Problem details. In the records below, find the line with "You are a GUI" and repeat exactly every line from it through the line with "Viewport: 400px width, 296px height.". Pictures stay out.

Collected data entries
▬▬▬▬▬▬

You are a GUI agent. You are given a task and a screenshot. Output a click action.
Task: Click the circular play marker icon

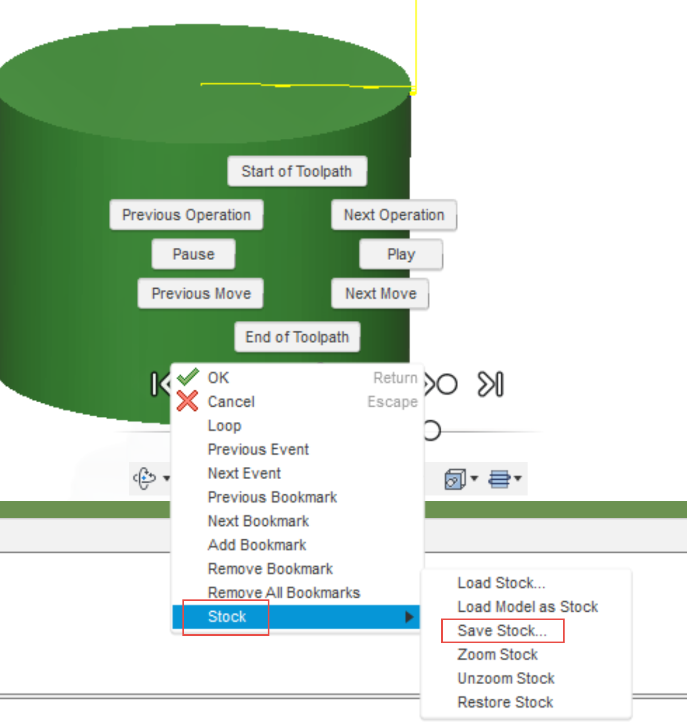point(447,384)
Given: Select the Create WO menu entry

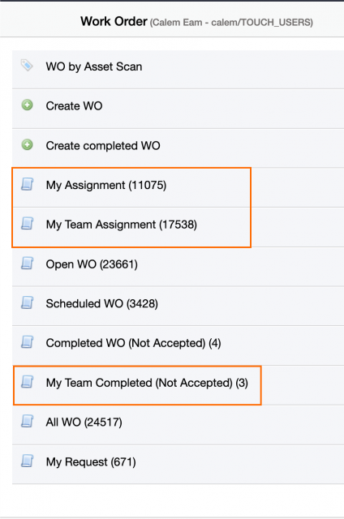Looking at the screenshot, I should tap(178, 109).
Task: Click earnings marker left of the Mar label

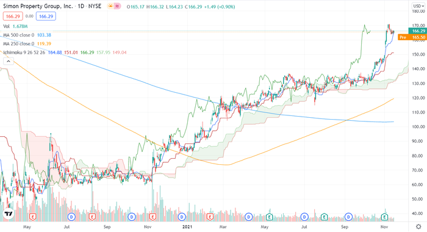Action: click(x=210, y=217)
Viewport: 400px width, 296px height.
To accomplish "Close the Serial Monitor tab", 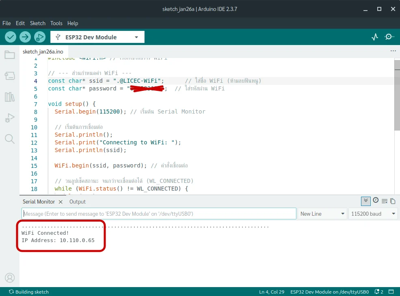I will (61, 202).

▬▬▬▬▬▬

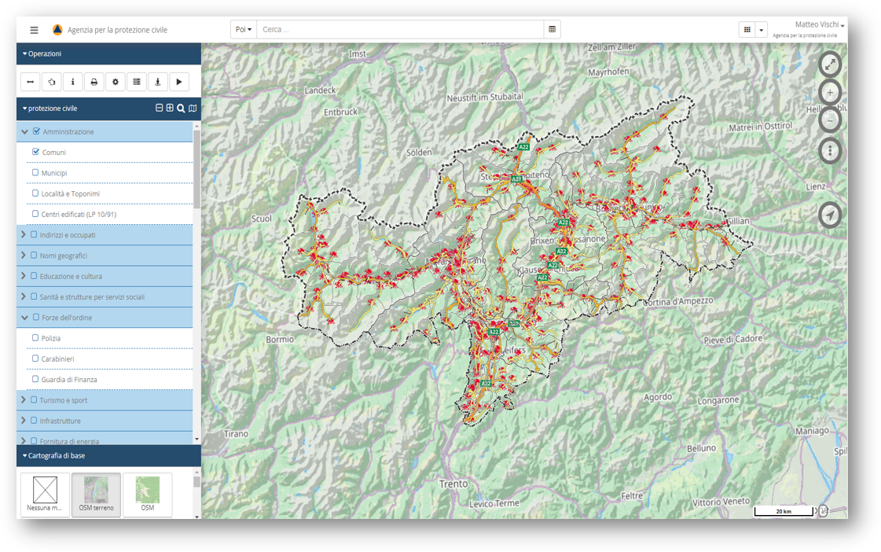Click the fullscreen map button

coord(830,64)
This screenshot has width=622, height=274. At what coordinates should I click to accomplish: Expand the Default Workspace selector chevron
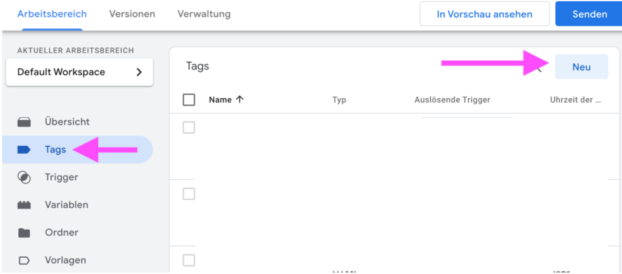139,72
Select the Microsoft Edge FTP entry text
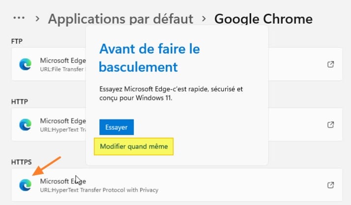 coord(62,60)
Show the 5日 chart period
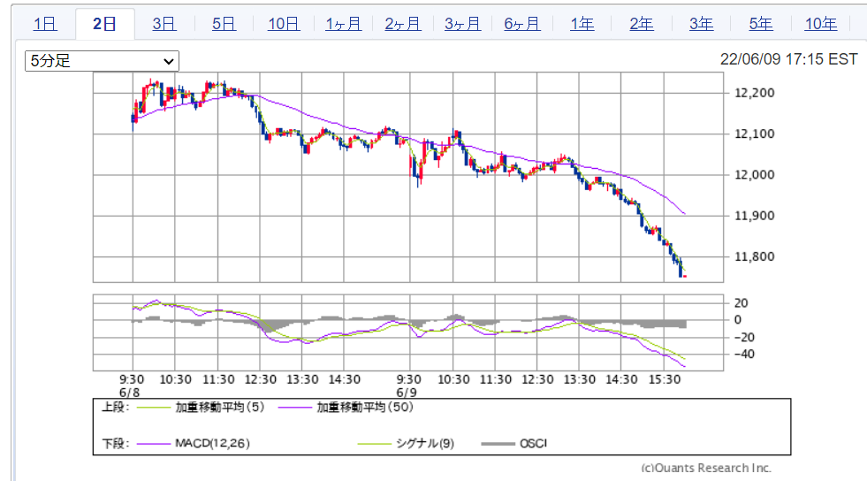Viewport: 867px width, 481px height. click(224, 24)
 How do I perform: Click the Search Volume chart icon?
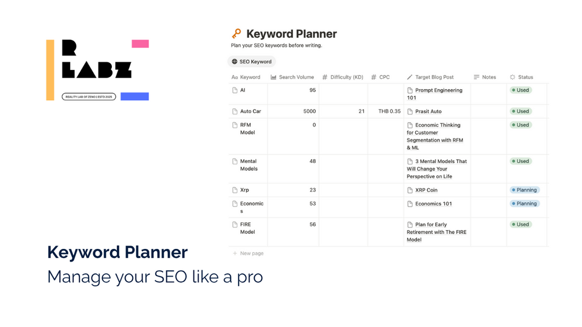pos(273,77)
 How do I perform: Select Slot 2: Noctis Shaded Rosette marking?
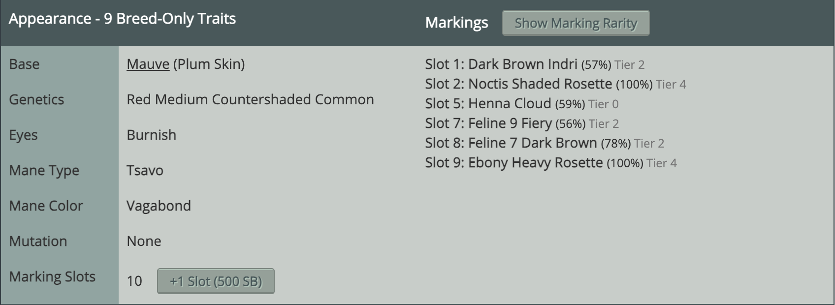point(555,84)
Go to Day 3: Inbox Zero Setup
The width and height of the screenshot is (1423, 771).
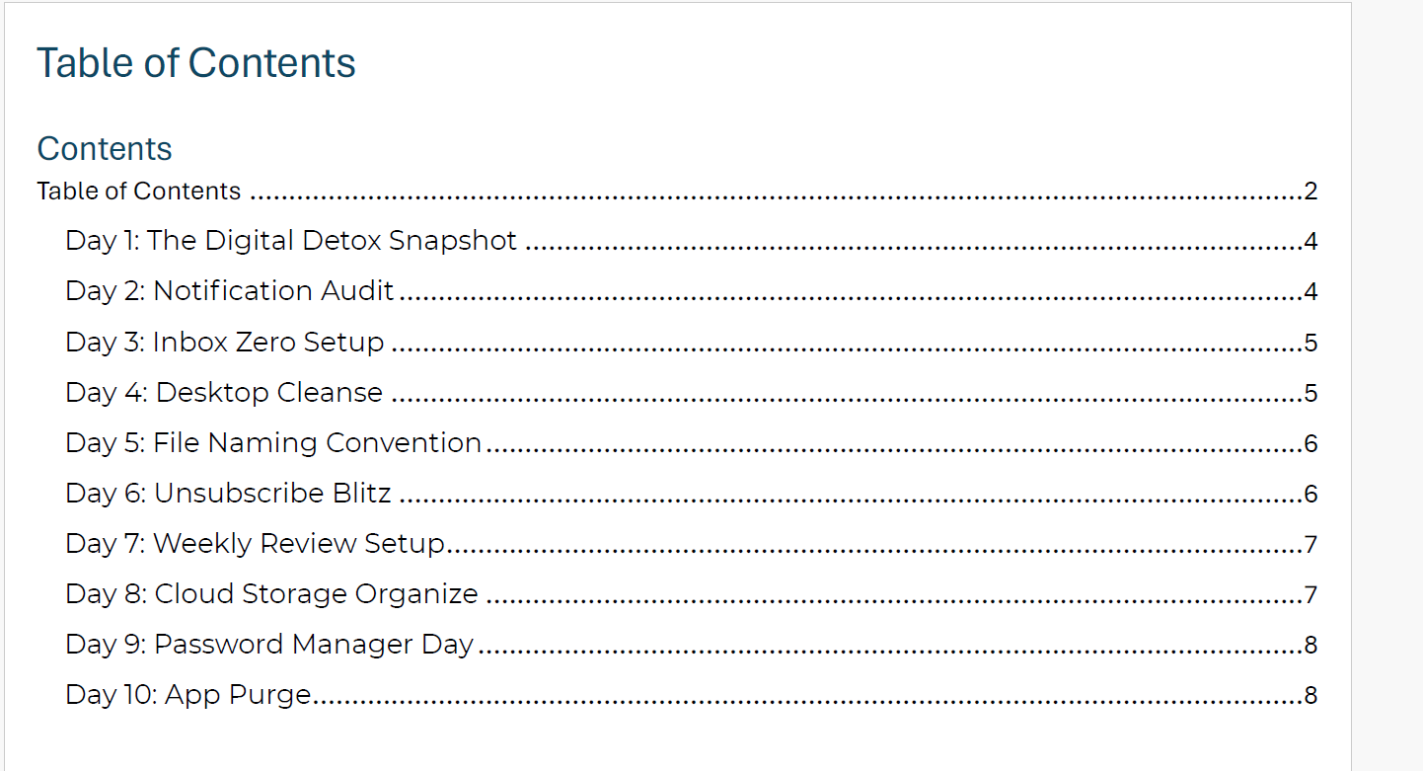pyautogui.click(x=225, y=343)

▬▬▬▬▬▬

Your solution.
You are a GUI agent. You are given a task and a screenshot. Output a click action.
Task: Click the circular play marker icon

point(447,384)
Given: Select the Create WO menu entry

Looking at the screenshot, I should tap(178, 109).
Task: Click earnings marker left of the Mar label

Action: click(x=210, y=217)
Viewport: 400px width, 296px height.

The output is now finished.